À la différence de LLM comme GPT-4, Phi-4 mini n’a donc pas vocation à répondre à des usages complexes ou ouverts. Il s’agit d’un modèle de langage intermédiaire, doté de quatorze milliards de paramètres, conçu pour offrir de bonnes performances tout en restant compact. Suffisamment léger pour tourner localement sur des machines classiques, suffisamment efficace pour mener des opérations ciblées comme la reformulation ou le résumé. Et surtout, intégralement développé en interne par Microsoft, ce qui simplifie son intégration dans l’écosystème Edge et limite les contraintes liées à des partenariats ou à des licences tierces.
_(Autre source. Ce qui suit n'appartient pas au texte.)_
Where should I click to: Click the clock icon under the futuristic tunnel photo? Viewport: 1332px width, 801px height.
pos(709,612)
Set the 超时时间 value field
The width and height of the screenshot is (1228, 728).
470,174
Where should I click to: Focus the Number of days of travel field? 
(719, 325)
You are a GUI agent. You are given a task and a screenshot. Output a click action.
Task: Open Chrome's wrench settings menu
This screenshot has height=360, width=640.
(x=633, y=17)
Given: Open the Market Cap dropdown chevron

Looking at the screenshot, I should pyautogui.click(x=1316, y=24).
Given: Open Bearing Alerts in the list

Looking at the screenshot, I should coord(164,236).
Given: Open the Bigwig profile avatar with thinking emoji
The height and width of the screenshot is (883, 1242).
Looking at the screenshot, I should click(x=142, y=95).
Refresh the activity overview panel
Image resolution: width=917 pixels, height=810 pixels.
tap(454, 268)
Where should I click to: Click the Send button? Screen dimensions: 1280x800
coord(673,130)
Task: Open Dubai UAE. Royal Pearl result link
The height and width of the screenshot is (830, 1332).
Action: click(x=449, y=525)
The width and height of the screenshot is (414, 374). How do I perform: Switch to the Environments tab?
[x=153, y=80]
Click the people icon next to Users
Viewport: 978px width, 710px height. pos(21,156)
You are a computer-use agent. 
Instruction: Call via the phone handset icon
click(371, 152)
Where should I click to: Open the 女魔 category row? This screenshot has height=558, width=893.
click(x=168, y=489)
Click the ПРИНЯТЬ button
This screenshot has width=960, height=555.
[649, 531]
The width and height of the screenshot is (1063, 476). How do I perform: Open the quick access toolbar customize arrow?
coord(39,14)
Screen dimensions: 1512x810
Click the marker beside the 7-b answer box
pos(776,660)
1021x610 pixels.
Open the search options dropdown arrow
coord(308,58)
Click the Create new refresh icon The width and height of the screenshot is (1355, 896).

Avec Phi-4 mini, Microsoft teste des fonctionnalités d'IA locale dans Edge. © Clubic
Avec Phi-4 mini, Microsoft teste des fonctionnalités d'IA locale dans Edge. © Clubic

Un choix stratégique loin d’être anodin

Mais puisqu’il existe déjà Copilot, à quoi bon développer et intégrer en parallèle un petit modèle de langage comme Phi mini ? Eh bien, à vrai dire, Microsoft aurait beaucoup à y gagner.

Faire tourner un modèle localement permet déjà de limiter la dépendance au cloud. Les solutions comme Copilot ou Bing Chat mobilisent, à chaque requête, des serveurs GPU coûteux, et à l’échelle de millions d’utilisateurs et utilisatrices potentiels, la facture a vite fait de grimper. En déléguant certaines tâches au poste local, Redmond réduit donc ses coûts d’infrastructure tout en améliorant la réactivité. Sans aller-retour réseau, les réponses sont quasi instantanées. Et pour des actions simples comme reformuler un paragraphe ou résumer une page, cette sensation de fluidité compte presque autant que le résultat lui-même.

La confidentialité entre aussi en ligne de compte. En traitant le contenu directement sur la machine, Microsoft peut répondre à des attentes plus strictes en matière de protection des données. Un argument qui résonne particulièrement dans les contextes professionnels, administratifs ou réglementaires, mais aussi personnels, alors que la firme a, cette année, essuyé plusieurs critiques sur ce terrain (coucou Recall).

Ce projet vient aussi donner du corps à la promesse des PC Copilot+, censés incarner la nouvelle génération de machines orientées IA.

Mais derrière l’intégration de Phi mini, c’est une stratégie autrement ambitieuse qui se dessine. Alors que le marché du navigateur entre dans une nouvelle phase, portée par l’IA et la promesse d’agents capables d’agir à votre place, chacun y va de sa recette pour gagner la course. Google capitalise sur Gemini dans Chrome et Android, Opera s’en remet à plusieurs modèles avec Aria, Brave et Leo piochent dans les LLM de Mistral ou de Meta, et Perplexity rêve déjà d’un navigateur conçu pour vous profiler avec précision.

Face à cette logique fragmentée nourrie à la vitesse et aux promesses, Microsoft joue une autre carte, celle du tout-en-un (modèle, navigateur, système d’exploitation). Une approche plus cohérente, plus fluide, plus efficace aussi, sans doute. Mais aussi plus fermée, et de plus en plus difficile à contourner. Finalement, demain, la question ne sera peut-être plus de décider quels outils on préfère, ni même de savoir à qui l’on veut confier ses données, mais d’accepter, contraint et forcé, que cette liberté supposée de choisir n’existe plus.